▸ WHAT YOU SHOULD DO
Please reproduce each of the following entries exactly.

*** RECORDED INFORMATION ***

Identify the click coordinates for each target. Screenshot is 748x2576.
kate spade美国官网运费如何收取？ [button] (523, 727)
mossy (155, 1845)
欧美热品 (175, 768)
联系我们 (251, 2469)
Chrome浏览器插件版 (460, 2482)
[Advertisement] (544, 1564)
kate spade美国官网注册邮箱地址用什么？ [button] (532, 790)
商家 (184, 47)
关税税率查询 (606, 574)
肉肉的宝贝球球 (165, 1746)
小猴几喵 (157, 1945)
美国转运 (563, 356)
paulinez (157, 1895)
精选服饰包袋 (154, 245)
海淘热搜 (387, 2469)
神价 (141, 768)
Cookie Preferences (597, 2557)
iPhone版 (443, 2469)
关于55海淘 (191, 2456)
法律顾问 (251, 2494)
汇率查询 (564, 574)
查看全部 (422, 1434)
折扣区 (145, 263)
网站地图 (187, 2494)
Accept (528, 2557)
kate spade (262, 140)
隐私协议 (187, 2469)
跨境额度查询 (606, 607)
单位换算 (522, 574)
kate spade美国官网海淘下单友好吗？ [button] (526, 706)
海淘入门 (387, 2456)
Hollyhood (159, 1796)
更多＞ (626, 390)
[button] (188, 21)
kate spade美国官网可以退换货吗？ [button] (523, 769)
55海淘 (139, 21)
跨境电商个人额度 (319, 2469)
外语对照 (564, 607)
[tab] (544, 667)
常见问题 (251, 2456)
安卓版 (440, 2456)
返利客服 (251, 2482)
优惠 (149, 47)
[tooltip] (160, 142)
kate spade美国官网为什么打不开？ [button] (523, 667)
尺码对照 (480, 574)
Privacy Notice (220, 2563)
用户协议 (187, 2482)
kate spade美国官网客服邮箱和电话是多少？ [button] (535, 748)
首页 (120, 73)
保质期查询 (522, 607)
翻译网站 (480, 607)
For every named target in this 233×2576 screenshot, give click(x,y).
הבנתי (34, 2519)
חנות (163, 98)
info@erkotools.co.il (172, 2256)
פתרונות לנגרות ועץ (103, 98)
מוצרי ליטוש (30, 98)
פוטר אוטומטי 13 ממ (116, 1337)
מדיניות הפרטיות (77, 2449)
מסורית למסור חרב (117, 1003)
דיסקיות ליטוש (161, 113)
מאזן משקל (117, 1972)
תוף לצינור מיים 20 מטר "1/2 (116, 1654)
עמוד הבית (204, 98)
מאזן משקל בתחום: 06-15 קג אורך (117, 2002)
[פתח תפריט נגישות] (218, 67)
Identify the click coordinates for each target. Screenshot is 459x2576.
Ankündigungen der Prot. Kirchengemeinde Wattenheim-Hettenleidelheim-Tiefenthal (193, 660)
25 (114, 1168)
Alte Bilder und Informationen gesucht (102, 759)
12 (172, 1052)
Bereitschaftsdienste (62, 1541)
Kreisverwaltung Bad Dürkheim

*** End of RECORDED INFORMATION ***

▸ ANSWER BOX
Identify the click coordinates for each target. Screenshot is 748x2576.
kate spade美国官网运费如何收取？ [button] (523, 727)
mossy (155, 1845)
欧美热品 (175, 768)
联系我们 (251, 2469)
Chrome浏览器插件版 (460, 2482)
[Advertisement] (544, 1564)
kate spade美国官网注册邮箱地址用什么？ [button] (532, 790)
商家 (184, 47)
关税税率查询 (606, 574)
肉肉的宝贝球球 (165, 1746)
小猴几喵 (157, 1945)
美国转运 (563, 356)
paulinez (157, 1895)
精选服饰包袋 (154, 245)
海淘热搜 (387, 2469)
神价 (141, 768)
Cookie Preferences (597, 2557)
iPhone版 (443, 2469)
关于55海淘 (191, 2456)
法律顾问 (251, 2494)
汇率查询 (564, 574)
查看全部 (422, 1434)
折扣区 (145, 263)
网站地图 (187, 2494)
Accept (528, 2557)
kate spade (262, 140)
隐私协议 (187, 2469)
跨境额度查询 (606, 607)
单位换算 (522, 574)
kate spade美国官网海淘下单友好吗？ [button] (526, 706)
海淘入门 (387, 2456)
Hollyhood (159, 1796)
更多＞ (626, 390)
[button] (188, 21)
kate spade美国官网可以退换货吗？ [button] (523, 769)
55海淘 (139, 21)
跨境电商个人额度 (319, 2469)
外语对照 (564, 607)
[tab] (544, 667)
常见问题 (251, 2456)
安卓版 (440, 2456)
返利客服 (251, 2482)
优惠 (149, 47)
[tooltip] (160, 142)
kate spade美国官网为什么打不开？ [button] (523, 667)
尺码对照 (480, 574)
Privacy Notice (220, 2563)
用户协议 (187, 2482)
kate spade美国官网客服邮箱和电话是多少？ [button] (535, 748)
首页 (120, 73)
保质期查询 (522, 607)
翻译网站 (480, 607)
For every named target in this 233×2576 screenshot, give click(x,y).
הבנתי (34, 2519)
חנות (163, 98)
info@erkotools.co.il (172, 2256)
פתרונות לנגרות ועץ (103, 98)
מוצרי ליטוש (30, 98)
פוטר אוטומטי 13 ממ (116, 1337)
מדיניות הפרטיות (77, 2449)
מסורית למסור חרב (117, 1003)
דיסקיות ליטוש (161, 113)
מאזן משקל (117, 1972)
תוף לצינור מיים 20 מטר "1/2 (116, 1654)
עמוד הבית (204, 98)
מאזן משקל בתחום: 06-15 קג אורך (117, 2002)
[פתח תפריט נגישות] (218, 67)
Identify the click coordinates for each target. Screenshot is 459x2576.
Ankündigungen der Prot. Kirchengemeinde Wattenheim-Hettenleidelheim-Tiefenthal (193, 660)
25 (114, 1168)
Alte Bilder und Informationen gesucht (102, 759)
12 (172, 1052)
Bereitschaftsdienste (62, 1541)
Kreisverwaltung Bad Dürkheim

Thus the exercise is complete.